Run the environment smoke check:
uv run python -B scripts/smoke_uv_env.pyRun the discovery extension tests:
uv run python -B -m pytest tests/test_discovery_extensions.py tests/test_structure_integration_contracts.py -qRun Ruff checks:
uv run ruff check . --preview
uv run ruff format . --checkThe current codebase still contains legacy Ruff issues outside the newly added discovery modules. Treat a full-project Ruff cleanup as a separate refactoring task.
The current repo is suitable as a research-only QSAR validation prototype, not as a validated QSAR product. It has the minimum pieces a serious reviewer expects to see:
- Clear context of use: retrospective research analysis only; not clinical, regulatory, manufacturing, patient-care, therapeutic, synthesis, dosing, or compound-optimization decision-making.
- Fixed data path: demo fixture plus a CHEMBL238 ChEMBL snapshot with manifest, split policy, row counts, and checksum.
- Risk-based performance report: target-level R2, RMSE, and MAE for train, scaffold-test, and external splits.
- Statistical sanity checks: methylphenidate literature IC50 comparison with error bars, p-value, effect size, and observed power, plus a pIC50/pKi standard-panel report for 10 psychopharmacology reference compounds.
- Applicability domain and uncertainty: every CPU prediction returns domain status and uncertainty for review-time triage.
- API contract:
/health,/predict, and/assessexpose model status, prediction, and compound assessment through FastAPI. - MLOps shape: JSON model artifact, benchmark JSON, reproducible CLI commands, Docker CPU service, tests, and explicit residual risks.

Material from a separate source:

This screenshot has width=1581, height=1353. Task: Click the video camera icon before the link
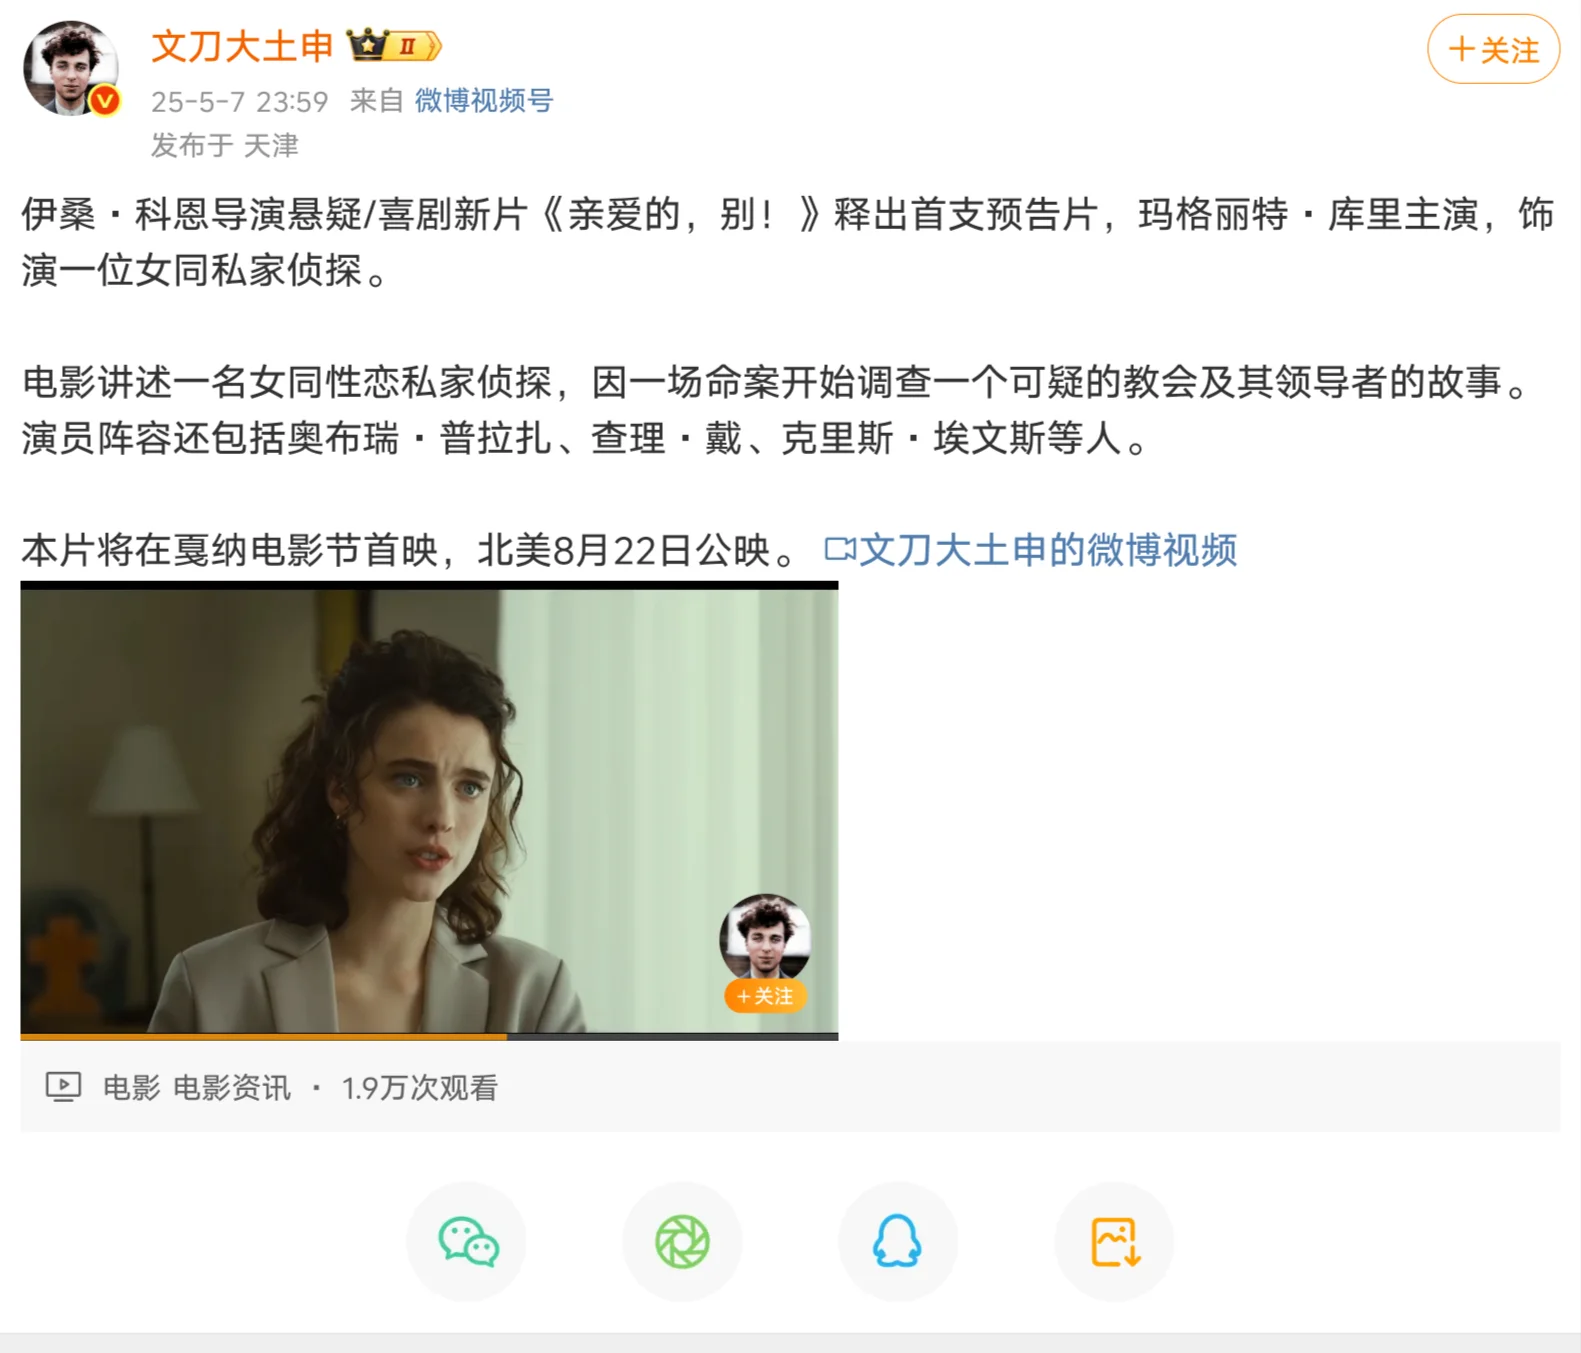839,549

- LLMOps shape: structured model outputs and bounded research-use language make the service safer to wrap with an LLM assistant or report generator, provided the assistant withholds unsupported potency interpretation.
What this MVP proves:
- The evidence loop is implemented end to end on CPU.
- The evaluation is honest about scaffold/external generalization.
- A known active compound can be compared to literature with statistical outputs rather than a single anecdotal prediction.
- Model limitations are visible: the current CPU baseline underpredicts methylphenidate, so the demo invites model improvement instead of hiding it.
What remains before credible QSAR technical diligence:
- Governed ChEMBL snapshot with frozen version, license review, and data-quality gates.
- Stronger baselines and calibrated uncertainty across multiple target families.
- External validation by target, assay context, species, and chemical series, including binding-vs-uptake stratification.
- Model registry, approval workflow, drift monitoring, rollback, audit logging, and lifecycle management.
- Mechanistic interpretation where feasible, aligned with QSAR validation expectations.
See docs/pharma_mvp_cpu_demo.md and docs/research_only_qsar_validation_plan.md for model-card-style details, release gates, and CPU/GPU validation commands.
The production compose stack includes:
- application service
- PostgreSQL
- Redis
- Ollama for TxGemma
- Nginx
- Prometheus
- Grafana
Typical production deployment:
cp .env.example .env
cp config/config.yaml.example config/config.yaml
./scripts/deploy.sh production deployService defaults:
- application:
http://localhost:8000 - Grafana:
http://localhost:3000 - Prometheus:
http://localhost:9090
- Use scaffold splits when evaluating medicinal chemistry generalization.
- Keep pIC50, ADMET, synthesis, docking, and AlphaFold-derived evidence separate until calibration data and expert review justify any combined interpretation.
- Track uncertainty and applicability domain for every prediction.
- Validate reaction routes with a chemist and a dedicated retrosynthesis engine before synthesis decisions.
- Treat docking and AlphaFold3 outputs as structural hypotheses, not binding truth.
This project is licensed under the MIT License.